A total of 255 officers (16.4 percent) sustained injuries during these incidents, while 1,294 (83.4 percent) were physically unharmed.

Approximately 50.4 percent of officers who used force did not receive force from civilians, an increase over the 43.7 percent of incidents involving civilians using force in 2016, and the 39.3 percent in 2017.

The report was joined by four others offering 2018’s data on overall crime, homicides, hate crimes–all of which experienced decreased numbers–as well as juvenile justice.

According to the state’s data, the homicide rate across all counties dropped by 4.3 percent in 2018, over the previous year.

The statewide robbery rate fell at a similar rate, by 4.5 percent, last year.

California’s motor vehicle theft rate decreased by 8.3 percent in 2018.

Police arrested 17.9 percent fewer kids in 2018 than in 2017. Adult arrest rates experienced a marginal decrease of .1 percent.

There were 5.8 percent fewer felony drug arrests in 2018 than during the previous year. There were 6.1 percent fewer narcotics arrests last year, and 4.3 percent fewer arrests for crimes classified as “dangerous drug offenses.”

WitnessLA will dig more deeply into these statistics in the coming weeks. Stay tuned.

“Good policy is rooted in the facts,” said Attorney General Becerra. “With the reports released today, legislators, academics, journalists, and other members of the public will now have the most recent data on our criminal justice system to inform their work. At the California Department of Justice, we know that transparency is an important component to promoting accountability and enhancing trust between law enforcement agencies and the public they serve.”


  • WHAT? 75% of the significant uses of force were against WHITES and LATINOS? Everything I’ve seen in the media lead me to believe officers only beat up and shot black people.

    Taylor, used by civilians, “cop” can be considered derogatory. I’m not at all sensitive, but when the context is them being shot and the person using the term isn’t particularly “cop” friendly, it’s disrespectful.

  • Telling in so many ways.

    One thing the chart shows is that it appears the overwhelming number of force incidents are not due to police simply driving around down the street like an occupying force and looking to terrorize innocent people. This is totally opposite the picture groups like the ACLU, irresponsible members of the government, activist groups and the media like to portray. Apparently, the majority of force incidents are a result of the police responding to calls for service. It wasn’t due to the police looking for trouble, but trouble coming their way as a matter of simply doing the job they were hired to do.

    Maybe the legislature and ACLU should put forth a bill to prevent the police from responding to Calls for Service since those contacts lead to so many use of force incidents. Perhaps there could be a pre-screen by a non law enforcement entity of 911 calls to the police so they could prescreen, divert and route calls appropriately?

    We clearly need to limit the police going to calls for service for the safety of the people.

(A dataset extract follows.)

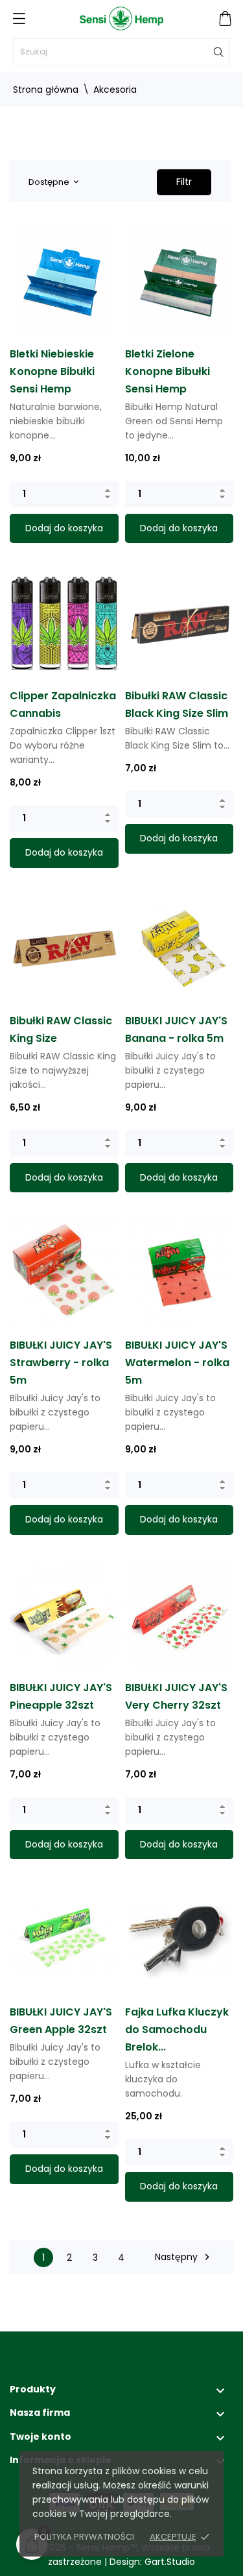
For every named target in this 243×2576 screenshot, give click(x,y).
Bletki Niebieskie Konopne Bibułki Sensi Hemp (52, 371)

  • This data I trust, since it was a result of mandated changes on how police departments collect and report information relating to force incidents and the people they contacted. These statistics are a result of what activist groups, ACLU, state legislators and “transparency advocates” wanted. Now, if the data does not appear to support many of their claims, it is a shame since many laws and negative consequences came as a result of isolated incidents that were blown way out of proportion and used as a basis to tear down police departments, ruin careers and change/create laws that did not require it.

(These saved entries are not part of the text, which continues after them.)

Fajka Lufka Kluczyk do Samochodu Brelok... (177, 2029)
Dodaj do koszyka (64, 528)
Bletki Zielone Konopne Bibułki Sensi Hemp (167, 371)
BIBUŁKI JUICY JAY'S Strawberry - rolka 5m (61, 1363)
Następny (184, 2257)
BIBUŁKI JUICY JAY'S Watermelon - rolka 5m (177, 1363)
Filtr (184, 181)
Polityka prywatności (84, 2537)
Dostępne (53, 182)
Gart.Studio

    Well, now here we are.

  • One glaring fact that was omitted was the total number of contacts versus the contacts that ended in a use of force. Huge statistic that is inconvenient for some people to acknowledge, because the numbers being tossed around all of a sudden lose their relative significance when it turns out we’re comparing a few hundred cases here or there against the backdrop of MILLIONS of contacts that do not result in a use of force. The medical profession could only wish to be as successful as law enforcement, as medical malpractice is known to kill upwards of 200,000 people across the USA every year.